_Exercise goal_
Retype the listing below exactly, beginning at the line that contains "Play the MU" and ending with its last line.
..............................
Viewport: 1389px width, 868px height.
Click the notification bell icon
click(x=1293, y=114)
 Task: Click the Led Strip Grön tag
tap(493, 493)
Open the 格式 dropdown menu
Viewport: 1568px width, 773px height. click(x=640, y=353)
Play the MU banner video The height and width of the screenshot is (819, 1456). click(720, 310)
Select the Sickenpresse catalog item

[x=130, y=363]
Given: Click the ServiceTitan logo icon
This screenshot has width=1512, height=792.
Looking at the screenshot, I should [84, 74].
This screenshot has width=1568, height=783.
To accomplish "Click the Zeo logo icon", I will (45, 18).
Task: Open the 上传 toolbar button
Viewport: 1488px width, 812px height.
..............................
_Result of this task_
Play the MU banner video The height and width of the screenshot is (819, 1456). click(720, 310)
Select the Sickenpresse catalog item

[x=130, y=363]
Given: Click the ServiceTitan logo icon
This screenshot has width=1512, height=792.
Looking at the screenshot, I should [84, 74].
This screenshot has width=1568, height=783.
To accomplish "Click the Zeo logo icon", I will (45, 18).
Task: Open the 上传 toolbar button
Viewport: 1488px width, 812px height.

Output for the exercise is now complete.